Bart De Wever avait proposé d'unifier à 9 % les taux réduits de TVA. Mais son idée a été recalée par les partenaires de la N-VA parce qu'elle revenait à rendre plus chers des produits de première nécessité comme le pain, les légumes ou les œufs, aujourd'hui frappés d'une TVA à 6 %. Elle aurait aussi alourdi le coût d'une rénovation de logements privés, elle aussi assortie d'un taux à 6 %. Ce qui aurait pu ralentir le rythme de modernisation du parc immobilier et faire mal au secteur de la construction.
À la place, une hausse de 21 % à 22 % du taux standard de TVA est bel et bien toujours sur la table.
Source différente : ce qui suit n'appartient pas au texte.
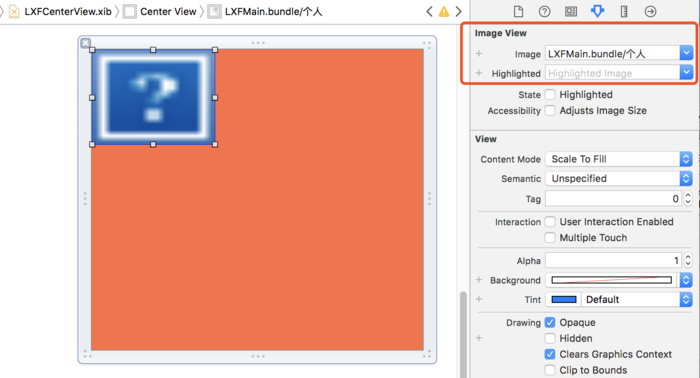
Task: Open the Size inspector ruler icon
Action: coord(624,11)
Si elle devait être retenue par le gouvernement fédéral dans l'accord budgétaire que ses principaux ministres sont en train de négocier, cette mesure devrait rapporter une belle somme au trésor public. Le taux standard s'applique en effet à la grande majorité des biens et des services produits en Belgique.
La compétitivité des entreprises
Mais elle pourrait aussi coûter aux entreprises et même à l'État. Comment ? Par la simple application de l'indexation automatique des salaires. Ce mécanisme, assez unique dans le monde, lie automatiquement l'augmentation du coût de la vie à la formation des salaires des travailleurs du secteur privé et des fonctionnaires ainsi qu'à l'évolution des allocations sociales. Cette indexation automatique des salaires permet de préserver le pouvoir d'achat des Belges. Il fragilise en contrepartie la compétitivité des entreprises exportatrices et les finances de la sécurité sociale.
Pour éviter cette dérive, les partenaires de l'Arizona discutent de la possibilité de neutraliser la hausse de la TVA dans le calcul de l'index. Ce ne serait pas une première. En 1994, le gouvernement belge, à l'époque diriger par Jean-Luc Dehaene (CVP) avait décidé de retirer du calcul de l'indice des prix à la consommation des produits réputés mauvais pour la santé – le tabac, l'alcool, l'essence et le diesel – tout en augmentant les accises et la TVA qui frappaient alors ces produits. L'objectif était de faire faire rentrer de l'argent dans les caisses de l'État tout en encourageant une consommation plus saine. Aujourd'hui encore, c'est cet indice-santé qui sert de référence pour le calcul des indexations de salaires en Belgique.